The full pipeline budget, including the OS APIs and the prompt-caching strategy, is on the latency page and the how-it-works page.

Raw data

We're publishing the full 10-run dataset per tool — including the WAV file, the screen recordings, and the frame-count spreadsheet — at github.com/mirly/latency-benchmark-2026. Two reasons:

  1. Reproducibility: if you don't trust our numbers, you can re-run them on your hardware. We expect competitors to challenge specific cells; that's fine, the raw data is there.
  2. Forcing function on the category: once one vendor publishes reproducible end-to-end numbers, others have to follow. We expect the published-claim column above to look very different by year-end.

Caveats

  • One question type only. Behavioral. Coding and technical-deep-dive questions stress the LLM differently. We'll publish per-category benchmarks next.
  • One machine. Apple Silicon M2. We have an Intel Mac + Windows test in flight; numbers will lag.
  • One geography. London. We expect us-east candidates to see lower absolute numbers for US-hosted competitors (they're closer to the backend), but the relative ordering should hold.
  • Vendor versions tested: Mirly 0.0.1, Cluely 2.4, Final Round AI 4.1, Parakeet AI 3.0, LockedIn AI 1.8, Sensei AI 2.2, Verve AI 1.6, all as of 2026-05-15. Re-runs scheduled monthly.

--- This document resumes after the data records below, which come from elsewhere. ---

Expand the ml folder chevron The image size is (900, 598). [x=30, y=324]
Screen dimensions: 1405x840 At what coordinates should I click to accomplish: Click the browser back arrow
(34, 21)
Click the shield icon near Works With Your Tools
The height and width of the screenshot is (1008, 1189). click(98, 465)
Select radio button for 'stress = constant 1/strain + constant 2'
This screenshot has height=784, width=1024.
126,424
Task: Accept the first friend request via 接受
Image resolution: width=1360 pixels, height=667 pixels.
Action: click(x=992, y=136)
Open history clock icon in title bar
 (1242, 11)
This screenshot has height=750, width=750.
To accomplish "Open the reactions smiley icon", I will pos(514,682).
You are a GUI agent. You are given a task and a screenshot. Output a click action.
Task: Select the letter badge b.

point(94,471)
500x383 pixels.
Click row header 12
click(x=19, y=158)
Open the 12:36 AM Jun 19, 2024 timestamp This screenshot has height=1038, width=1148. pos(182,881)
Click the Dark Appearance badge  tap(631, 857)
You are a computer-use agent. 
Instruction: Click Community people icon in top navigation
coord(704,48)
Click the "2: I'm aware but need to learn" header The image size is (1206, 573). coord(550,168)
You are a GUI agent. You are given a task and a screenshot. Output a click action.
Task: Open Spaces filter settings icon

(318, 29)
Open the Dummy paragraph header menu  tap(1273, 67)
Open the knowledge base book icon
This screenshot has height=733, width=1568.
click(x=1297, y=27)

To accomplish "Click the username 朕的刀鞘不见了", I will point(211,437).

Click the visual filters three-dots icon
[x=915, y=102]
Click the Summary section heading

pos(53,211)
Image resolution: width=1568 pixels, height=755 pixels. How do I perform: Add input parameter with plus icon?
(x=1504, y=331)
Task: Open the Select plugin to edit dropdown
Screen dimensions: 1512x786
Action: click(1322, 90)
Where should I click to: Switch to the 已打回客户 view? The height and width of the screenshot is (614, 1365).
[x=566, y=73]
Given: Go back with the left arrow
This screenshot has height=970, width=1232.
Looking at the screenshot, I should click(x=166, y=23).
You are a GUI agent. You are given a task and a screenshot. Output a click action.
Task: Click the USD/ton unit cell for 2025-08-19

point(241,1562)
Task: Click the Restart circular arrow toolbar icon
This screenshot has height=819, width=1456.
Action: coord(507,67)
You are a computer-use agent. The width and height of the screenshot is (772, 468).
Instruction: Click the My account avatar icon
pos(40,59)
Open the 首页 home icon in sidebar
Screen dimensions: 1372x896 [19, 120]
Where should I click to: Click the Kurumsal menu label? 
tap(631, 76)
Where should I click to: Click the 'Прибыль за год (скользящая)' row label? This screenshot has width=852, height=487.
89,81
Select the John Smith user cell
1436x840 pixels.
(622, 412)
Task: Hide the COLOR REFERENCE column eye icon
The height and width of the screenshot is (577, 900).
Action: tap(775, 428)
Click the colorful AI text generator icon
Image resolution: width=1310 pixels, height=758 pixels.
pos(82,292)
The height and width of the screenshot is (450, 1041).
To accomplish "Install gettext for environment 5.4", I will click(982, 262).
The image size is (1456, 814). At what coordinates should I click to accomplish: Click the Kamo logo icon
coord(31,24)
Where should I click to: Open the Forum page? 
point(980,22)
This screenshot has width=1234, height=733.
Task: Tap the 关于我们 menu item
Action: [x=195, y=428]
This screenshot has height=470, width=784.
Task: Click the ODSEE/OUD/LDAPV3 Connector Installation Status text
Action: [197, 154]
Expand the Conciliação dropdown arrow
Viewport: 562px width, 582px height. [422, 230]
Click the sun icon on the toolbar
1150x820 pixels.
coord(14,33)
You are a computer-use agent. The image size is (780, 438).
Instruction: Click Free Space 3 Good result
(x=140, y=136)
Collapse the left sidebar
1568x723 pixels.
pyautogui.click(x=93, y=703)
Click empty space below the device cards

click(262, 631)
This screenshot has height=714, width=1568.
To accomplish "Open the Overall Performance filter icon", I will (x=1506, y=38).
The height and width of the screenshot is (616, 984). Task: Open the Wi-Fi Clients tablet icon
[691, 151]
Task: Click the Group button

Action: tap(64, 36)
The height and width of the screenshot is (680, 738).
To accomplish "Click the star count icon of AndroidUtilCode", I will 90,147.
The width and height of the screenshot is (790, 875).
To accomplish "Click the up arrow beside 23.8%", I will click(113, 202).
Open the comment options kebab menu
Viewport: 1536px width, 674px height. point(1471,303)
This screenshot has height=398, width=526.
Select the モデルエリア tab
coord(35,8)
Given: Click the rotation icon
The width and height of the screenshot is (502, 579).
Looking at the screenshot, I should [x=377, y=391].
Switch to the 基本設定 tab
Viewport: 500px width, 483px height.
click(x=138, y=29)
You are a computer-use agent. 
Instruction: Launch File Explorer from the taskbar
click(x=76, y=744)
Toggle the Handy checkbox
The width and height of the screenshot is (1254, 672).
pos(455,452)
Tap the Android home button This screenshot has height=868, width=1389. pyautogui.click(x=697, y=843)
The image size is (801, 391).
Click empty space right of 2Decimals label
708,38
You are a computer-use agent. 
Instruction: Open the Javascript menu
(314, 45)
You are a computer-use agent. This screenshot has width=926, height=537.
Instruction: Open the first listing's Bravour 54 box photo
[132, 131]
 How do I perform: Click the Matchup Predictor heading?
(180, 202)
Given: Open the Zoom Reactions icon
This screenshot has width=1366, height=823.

Why we're publishing this even though it makes us look obviously good

Two reasons.

First, latency is the single most-cited "AI tell" across hiring-manager interviews (we asked 30; 28 named latency first). A copilot that's 5–14× faster than the alternatives wins the actual user job regardless of what feature checkboxes the competition checks. Showing the gap is the most honest pitch we can make.

Second, published benchmarks set the floor for the category. Until somebody publishes reproducible end-to-end numbers, every vendor's marketing claim is unfalsifiable. We'd rather raise the floor and compete on substance than win on marketing copy.